Question 022.  

What is the relationship between prayer and conversion?

Part IV: Three Conversions Through Trial:  Trial III

This trial is a sort of lethargy one feels at the length of his life, finding no enjoyment in prayer or reading.  Contrary to the first trial, which was a hungering, this trial is distaste for food.  Adultery no longer attracts you, but neither does the word of God delight you…Be on guard that this inertia and disgust do not overtake you.  This is no small trial.  Cry out to the Lord that he may free you of these circumstances, and once freed from this trial, confess his mercies to him.
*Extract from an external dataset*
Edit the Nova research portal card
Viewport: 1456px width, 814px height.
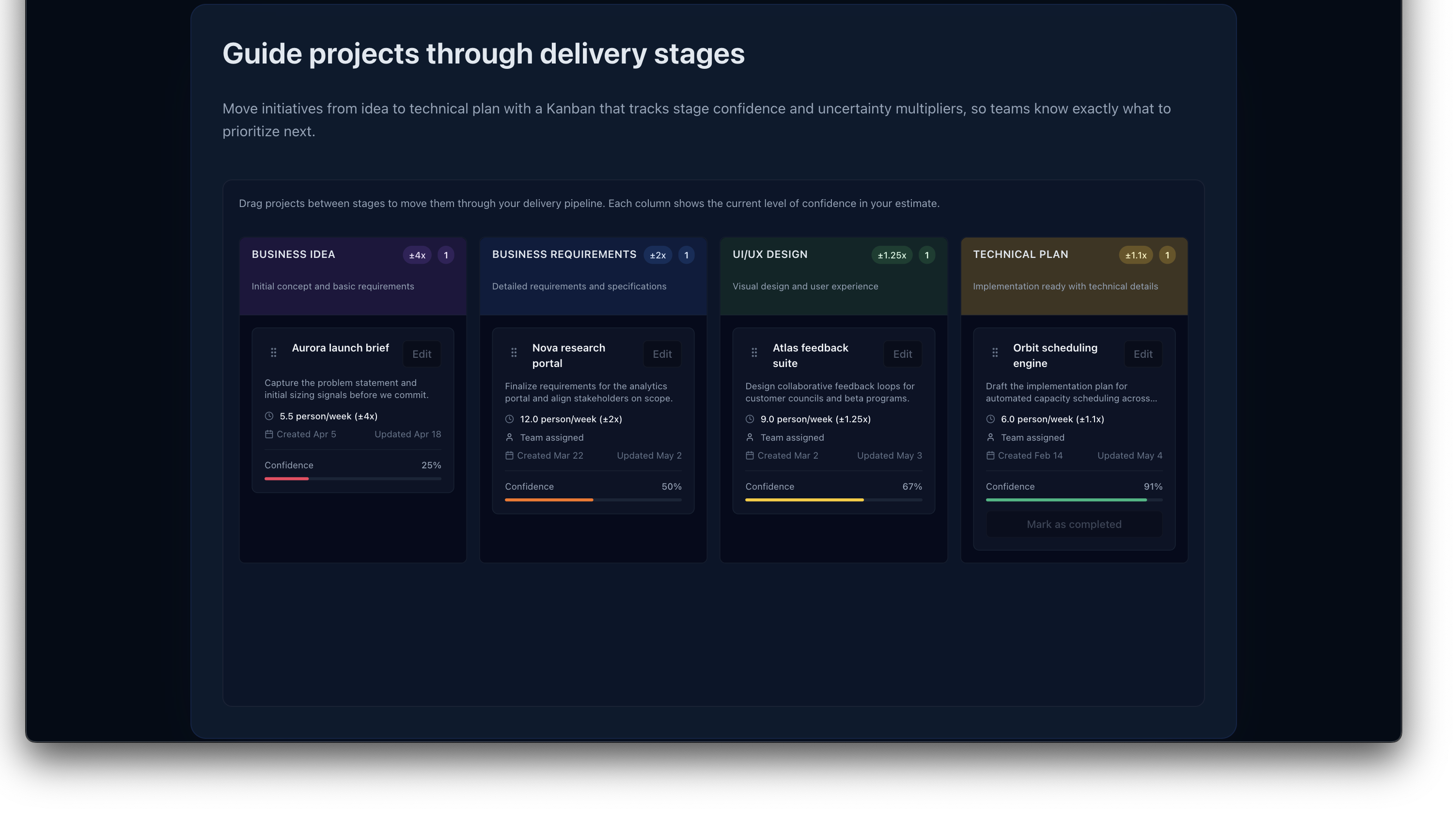pos(662,353)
from St. Augustine Answers 101 Questions on Prayer by Fr. Ermatinger.

 

The third trial of the soul’s journey typically comes sometime after the second trial, after a soul has been sufficiently refined and advanced along the path of prayer and penance to God.  Because the acedia that is present in the third trial is also present in the previous trials, a man might mistakenly assume that he has entered into the third trial.  This is often the result of a not-so-hidden pride and attachment to one’s own power rather than a humble reliance upon the mercies of God.  The attachment to any sin, spiritual adultery made more shameful from knowing God as the true Bridegroom of one’s soul, is an indicator that the third trial has not yet begun.  Here in the third trial, spiritually adulterous desires are no longer attractive – the soul has eyes and ears only for her Creator and Savior.  It is precisely at this stage in the journey that that which has previously delighted the soul – that which has been seen and heard – stops.  The Fisher of Men no longer allures, the pull of the line stops, His radiance becomes hidden.  Even the memories of such things bring no pleasure to the soul when they are brought before the mind’s eye.
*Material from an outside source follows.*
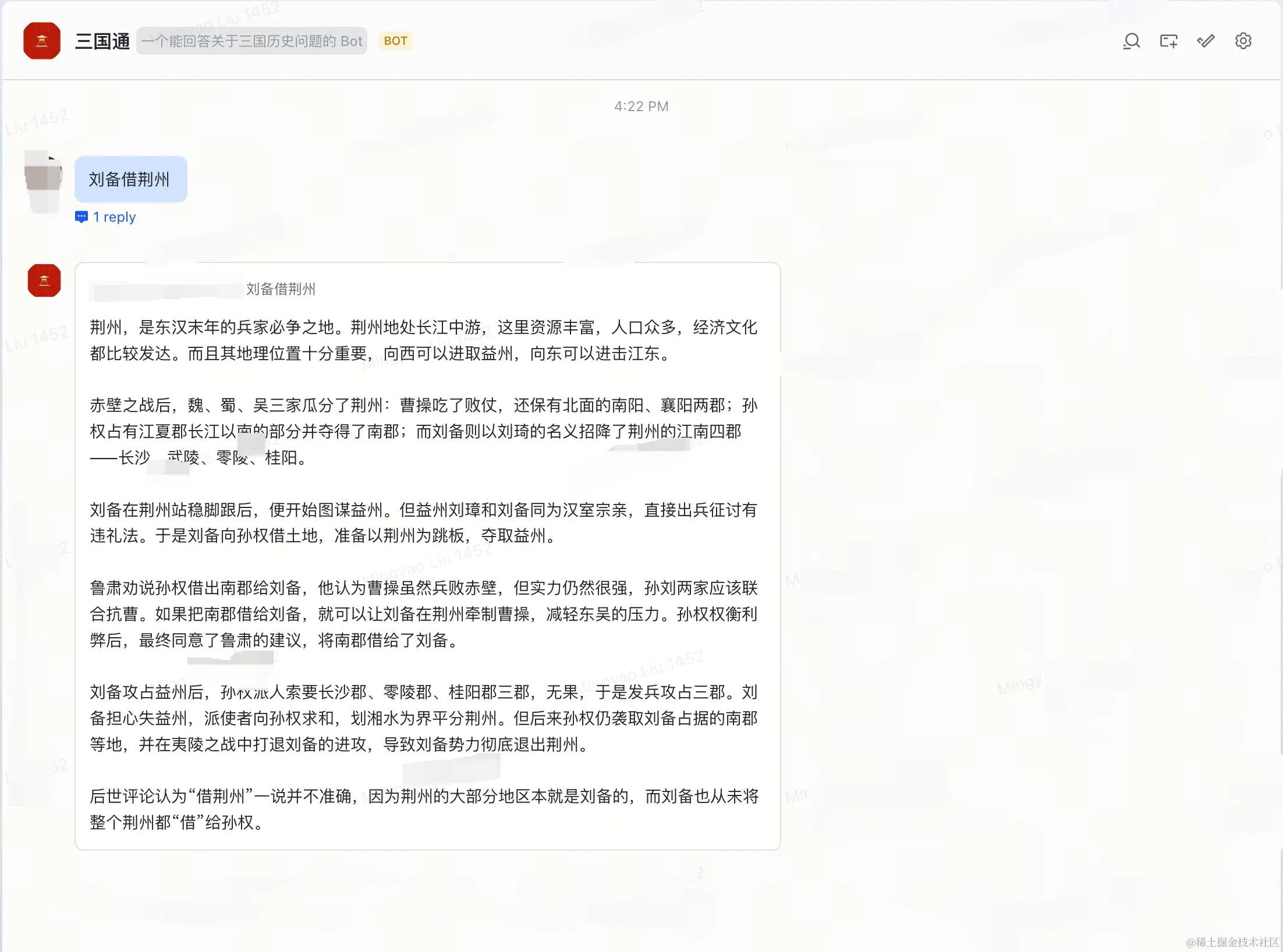Image resolution: width=1283 pixels, height=952 pixels.
Task: Open the chat search icon
Action: pyautogui.click(x=1131, y=41)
Why should God do this?  Because His desire is that the soul should love Him alone; not His gifts nor Him as Giver of gifts.  This is no small trial for it requires the soul to persevere in absence, not under its own power but upon utter abandonment to God who no longer is felt, delights, or brings joy.  What is fought against here is stagnation; that certain complacency that can set in when where one no longer desires to return to where one has come from, yet the destination no longer has its allure, and the journey is naught but toil.  This explanation is simpler than what a soul in the third trial faces for the path through is abandonment to the humility of the situation; to rely upon God in the face of a darkness that is deeper than when the soul was sleeping.  Upon completion of the trial, the soul will again be adorned by God, but the joy will no longer be in these good gifts, but rather in Him for Himself.  Truly then will the soul cast the crowns that it has been given down before the glassy sea singing the praises and glories of His Name.